#### Requirement:
What lines in the listing below hold the string "computer"? Please copy them out.

#### Supplied material:
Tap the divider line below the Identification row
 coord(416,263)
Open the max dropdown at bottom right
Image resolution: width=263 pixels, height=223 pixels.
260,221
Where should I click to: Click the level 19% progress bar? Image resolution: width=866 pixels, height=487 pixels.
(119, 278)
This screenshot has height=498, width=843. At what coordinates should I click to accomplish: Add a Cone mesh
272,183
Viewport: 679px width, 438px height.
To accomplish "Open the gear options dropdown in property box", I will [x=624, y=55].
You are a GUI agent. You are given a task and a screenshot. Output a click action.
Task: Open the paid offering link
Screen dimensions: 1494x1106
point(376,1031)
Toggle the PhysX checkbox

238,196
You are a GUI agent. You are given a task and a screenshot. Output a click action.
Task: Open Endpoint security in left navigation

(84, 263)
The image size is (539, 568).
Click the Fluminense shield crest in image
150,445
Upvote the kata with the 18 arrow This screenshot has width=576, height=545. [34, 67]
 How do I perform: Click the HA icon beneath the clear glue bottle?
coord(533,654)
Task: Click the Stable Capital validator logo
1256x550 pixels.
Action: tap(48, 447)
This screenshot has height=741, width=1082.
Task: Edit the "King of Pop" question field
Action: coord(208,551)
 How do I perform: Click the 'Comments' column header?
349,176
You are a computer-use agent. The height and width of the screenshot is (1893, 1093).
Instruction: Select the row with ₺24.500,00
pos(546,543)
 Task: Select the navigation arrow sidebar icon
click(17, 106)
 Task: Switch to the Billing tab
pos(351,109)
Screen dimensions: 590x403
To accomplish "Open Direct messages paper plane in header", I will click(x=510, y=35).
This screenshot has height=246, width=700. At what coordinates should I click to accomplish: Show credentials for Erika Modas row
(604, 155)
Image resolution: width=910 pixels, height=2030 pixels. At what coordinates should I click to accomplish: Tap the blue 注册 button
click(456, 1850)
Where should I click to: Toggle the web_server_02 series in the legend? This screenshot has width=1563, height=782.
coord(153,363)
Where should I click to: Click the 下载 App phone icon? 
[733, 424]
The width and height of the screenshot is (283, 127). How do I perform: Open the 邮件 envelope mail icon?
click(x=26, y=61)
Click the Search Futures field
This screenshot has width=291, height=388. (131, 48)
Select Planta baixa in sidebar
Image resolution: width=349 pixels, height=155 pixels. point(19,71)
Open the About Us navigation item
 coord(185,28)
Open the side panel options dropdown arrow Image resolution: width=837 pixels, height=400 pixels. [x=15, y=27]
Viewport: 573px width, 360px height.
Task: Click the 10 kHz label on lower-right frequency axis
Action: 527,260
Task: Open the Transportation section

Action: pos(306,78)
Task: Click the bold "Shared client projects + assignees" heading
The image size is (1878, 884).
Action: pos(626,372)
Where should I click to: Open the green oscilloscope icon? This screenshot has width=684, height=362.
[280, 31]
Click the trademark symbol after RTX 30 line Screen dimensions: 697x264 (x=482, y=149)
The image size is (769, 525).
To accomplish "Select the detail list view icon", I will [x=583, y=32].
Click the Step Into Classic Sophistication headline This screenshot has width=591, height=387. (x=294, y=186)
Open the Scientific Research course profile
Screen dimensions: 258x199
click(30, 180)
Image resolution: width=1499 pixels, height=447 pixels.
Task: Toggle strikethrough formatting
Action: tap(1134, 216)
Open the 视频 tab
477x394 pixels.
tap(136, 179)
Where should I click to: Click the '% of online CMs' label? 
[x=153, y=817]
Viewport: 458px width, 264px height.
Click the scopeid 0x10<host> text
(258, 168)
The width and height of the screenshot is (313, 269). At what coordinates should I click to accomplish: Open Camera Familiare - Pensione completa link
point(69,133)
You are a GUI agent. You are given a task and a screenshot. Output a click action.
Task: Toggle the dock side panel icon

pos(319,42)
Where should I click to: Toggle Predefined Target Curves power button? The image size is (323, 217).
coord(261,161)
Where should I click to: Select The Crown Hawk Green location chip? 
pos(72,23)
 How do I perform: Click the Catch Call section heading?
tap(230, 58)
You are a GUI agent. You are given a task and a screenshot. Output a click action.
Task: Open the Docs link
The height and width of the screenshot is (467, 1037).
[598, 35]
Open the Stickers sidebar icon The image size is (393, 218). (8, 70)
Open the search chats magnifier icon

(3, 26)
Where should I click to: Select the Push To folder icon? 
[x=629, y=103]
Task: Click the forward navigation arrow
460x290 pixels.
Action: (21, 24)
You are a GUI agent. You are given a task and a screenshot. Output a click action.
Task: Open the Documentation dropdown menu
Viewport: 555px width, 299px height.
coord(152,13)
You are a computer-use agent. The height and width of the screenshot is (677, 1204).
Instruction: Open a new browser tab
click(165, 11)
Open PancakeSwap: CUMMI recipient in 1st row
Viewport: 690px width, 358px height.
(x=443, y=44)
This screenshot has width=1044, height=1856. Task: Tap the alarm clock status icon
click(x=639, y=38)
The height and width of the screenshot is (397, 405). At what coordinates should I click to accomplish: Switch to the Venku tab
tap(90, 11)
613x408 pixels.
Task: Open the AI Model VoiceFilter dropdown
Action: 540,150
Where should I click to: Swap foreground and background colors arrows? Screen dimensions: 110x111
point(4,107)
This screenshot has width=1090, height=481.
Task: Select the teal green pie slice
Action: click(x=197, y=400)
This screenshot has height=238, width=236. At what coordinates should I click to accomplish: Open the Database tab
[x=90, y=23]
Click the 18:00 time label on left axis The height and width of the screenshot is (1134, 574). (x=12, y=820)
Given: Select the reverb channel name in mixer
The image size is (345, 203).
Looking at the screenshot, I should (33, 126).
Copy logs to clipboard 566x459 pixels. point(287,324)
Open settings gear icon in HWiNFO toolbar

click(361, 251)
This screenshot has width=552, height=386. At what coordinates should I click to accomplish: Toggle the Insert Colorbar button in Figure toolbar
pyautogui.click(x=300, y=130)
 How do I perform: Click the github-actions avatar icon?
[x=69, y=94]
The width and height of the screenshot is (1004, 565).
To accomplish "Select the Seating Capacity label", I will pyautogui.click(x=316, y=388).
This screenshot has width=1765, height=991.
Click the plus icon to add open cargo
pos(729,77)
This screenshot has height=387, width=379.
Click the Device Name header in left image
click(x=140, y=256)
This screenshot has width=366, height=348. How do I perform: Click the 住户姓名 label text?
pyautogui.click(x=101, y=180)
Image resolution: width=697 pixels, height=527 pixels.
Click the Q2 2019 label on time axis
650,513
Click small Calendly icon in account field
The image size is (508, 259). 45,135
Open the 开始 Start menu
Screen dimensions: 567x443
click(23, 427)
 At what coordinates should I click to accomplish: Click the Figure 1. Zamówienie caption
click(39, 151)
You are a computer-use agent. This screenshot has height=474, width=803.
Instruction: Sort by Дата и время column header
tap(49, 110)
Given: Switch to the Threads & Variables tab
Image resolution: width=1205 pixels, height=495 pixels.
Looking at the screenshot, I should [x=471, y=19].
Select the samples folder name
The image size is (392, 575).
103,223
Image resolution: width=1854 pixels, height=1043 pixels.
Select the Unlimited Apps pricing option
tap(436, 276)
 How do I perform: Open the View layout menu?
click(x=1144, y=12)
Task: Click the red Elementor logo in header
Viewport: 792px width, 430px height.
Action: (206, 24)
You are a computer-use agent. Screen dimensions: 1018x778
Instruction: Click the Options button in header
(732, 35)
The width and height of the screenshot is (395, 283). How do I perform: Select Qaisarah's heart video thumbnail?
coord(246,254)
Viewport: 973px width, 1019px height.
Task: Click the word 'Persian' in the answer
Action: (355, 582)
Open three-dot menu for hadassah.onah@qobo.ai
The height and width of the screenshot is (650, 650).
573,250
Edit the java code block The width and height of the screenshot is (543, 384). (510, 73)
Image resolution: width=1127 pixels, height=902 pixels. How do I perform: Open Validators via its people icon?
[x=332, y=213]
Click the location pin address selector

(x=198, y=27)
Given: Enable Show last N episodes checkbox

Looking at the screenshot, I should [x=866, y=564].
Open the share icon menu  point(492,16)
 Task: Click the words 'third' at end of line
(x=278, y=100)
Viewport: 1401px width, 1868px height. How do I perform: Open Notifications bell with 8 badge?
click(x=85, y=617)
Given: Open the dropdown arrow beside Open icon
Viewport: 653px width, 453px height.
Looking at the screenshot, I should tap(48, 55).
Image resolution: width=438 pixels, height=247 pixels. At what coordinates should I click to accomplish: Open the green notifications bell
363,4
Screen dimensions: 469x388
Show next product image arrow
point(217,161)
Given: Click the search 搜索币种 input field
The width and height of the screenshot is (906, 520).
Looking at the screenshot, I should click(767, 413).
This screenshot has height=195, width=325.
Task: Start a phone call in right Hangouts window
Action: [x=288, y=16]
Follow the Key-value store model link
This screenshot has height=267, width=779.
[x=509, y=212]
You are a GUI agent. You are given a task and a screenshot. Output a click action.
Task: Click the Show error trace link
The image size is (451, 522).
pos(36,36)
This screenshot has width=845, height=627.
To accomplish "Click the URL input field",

#### Final answer:
You are a computer-use agent. The height and width of the screenshot is (1893, 1093).
You are a computer-use agent. The height and width of the screenshot is (677, 1204).
You are a computer-use agent. This screenshot has height=474, width=803.
You are a computer-use agent. Screen dimensions: 1018x778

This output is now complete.